これに対して4日にドイツの1年物の利回りがマイナスになったことには材料というか理由があった。この日はドイツだけでなく、ユーロ圏の国債の多くは買い進まれており、スペインの2年債利回りや、アイルランドの10年債利回りは過去最低を記録していた。
7月3日のECB政策理事会で金融政策は現状維持となったが、新たな長期資金供給オペ(TLTRO)の詳細などが公表された。融資促進に目的を絞ったTLTROではあるが、その総額は計1兆ユーロに達する可能性があるとドラギ総裁は述べていることに加え、一部資金を国債購入に使うことができる。どうやらこのあたりが欧州の債券市場で材料視されたものとみられる。

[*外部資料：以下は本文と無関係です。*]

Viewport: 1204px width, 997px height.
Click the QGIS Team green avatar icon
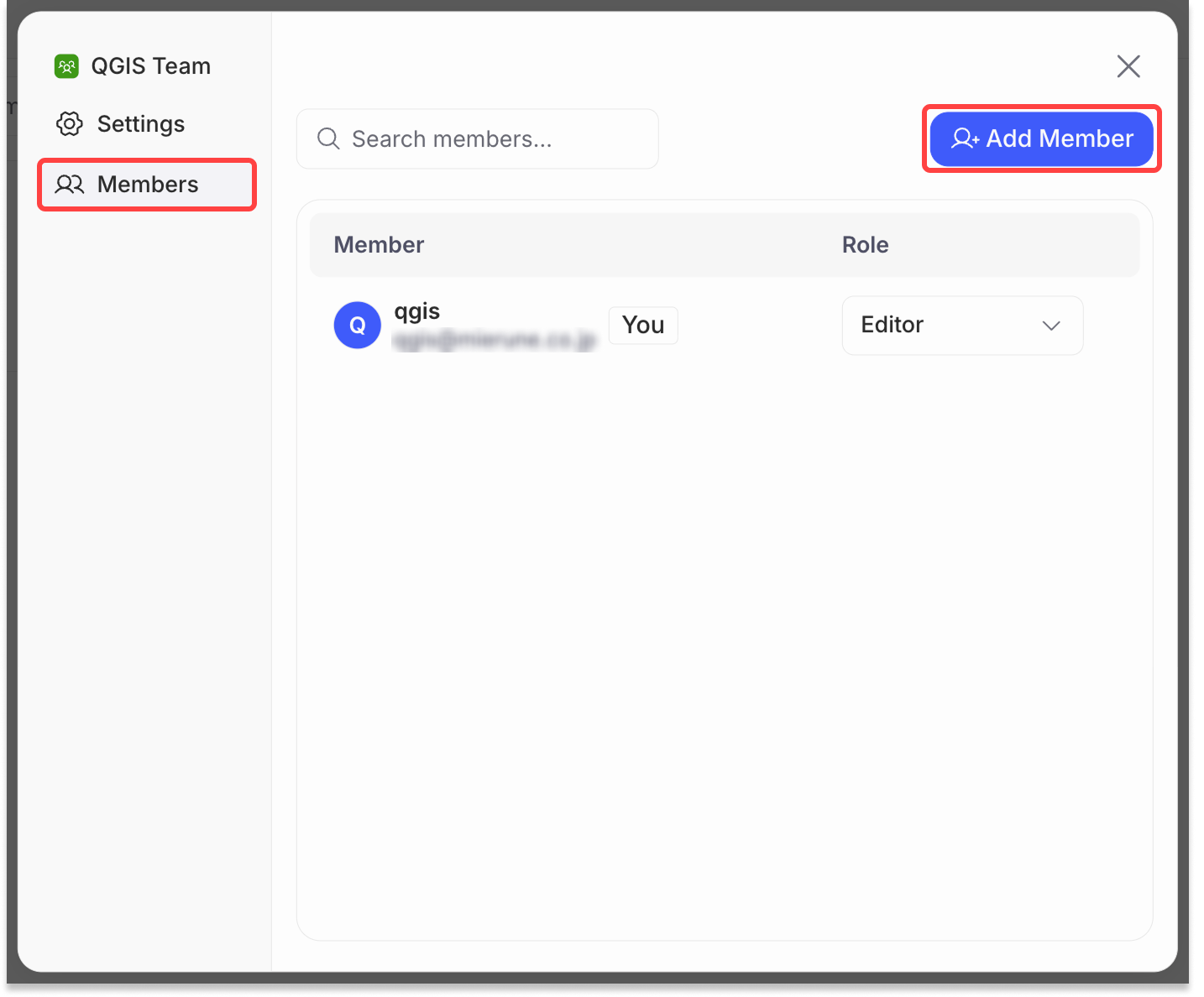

TLTROの期間は4年であるが、2年後に銀行の融資状況が調査されるため、実質2年となる。TLTROで想定される金利は0.25%であり、この資金で国債を購入できたとしても、期間2年程度まで、しかも利回りが0.25%を上回るとなれば、一部周辺国の国債に限られる。銀行は現在、通常のオペにおいてリファイナンス金利の0.15%で資金を借り入れることも可能であり、それほど今回のTLTROにより、国債を買うインセンティブが強まるようには思えない。それでも大量の資金が新たに供給されることは確かであり、それにより欧州の国債がさらに買い進まれたという図式か。
国債利回りの低下も加わり企業の資金調達が容易になることは確か。もちろんTLTROを通じて銀行からの融資を受ける事も可能となるが、低金利での資金調達の環境が整備されても、借り入れ需要が伸びない限り意味はない。金利だけが低下するという、これは過去の日本で経験していたことの繰り返しとなってしまいかねない。
いやいや、日銀の異次元緩和のように思い切った緩和策を採れば、企業の設備投資などが伸びる。現実に7月1日発表の日銀短観では設備投資計画が予想以上に伸びており、これぞ異次元緩和の効果、と短絡的に判断できるものではない。異次元緩和により期待に働きかける効果については疑問が残り、アベノミクスの登場はいろいろな意味でタイミングが良かった。政権交代に円安・株高、欧州リスク後退に東京五輪効果等が相まってのものと考えられる。
ECBの新たな資金供給策の発表で、ユーロ圏の国債は再び買い進まれているが、この風景は2003年6月の日本の債券市場も連想させる。日銀の量的緩和政策で安心して国債が買えるとばかり、超長期債の利回りまで1%を割り込んだ結果、VARショックと呼ばれた国債価格の急落を招いた。欧州の国債市場のバブルは膨らみ続けている。もしここで欧州の国債バブルが崩壊した場合に、気が付けば長期金利が0.6%を割り込んでいる日本国債も無傷ではいられないかもしれない。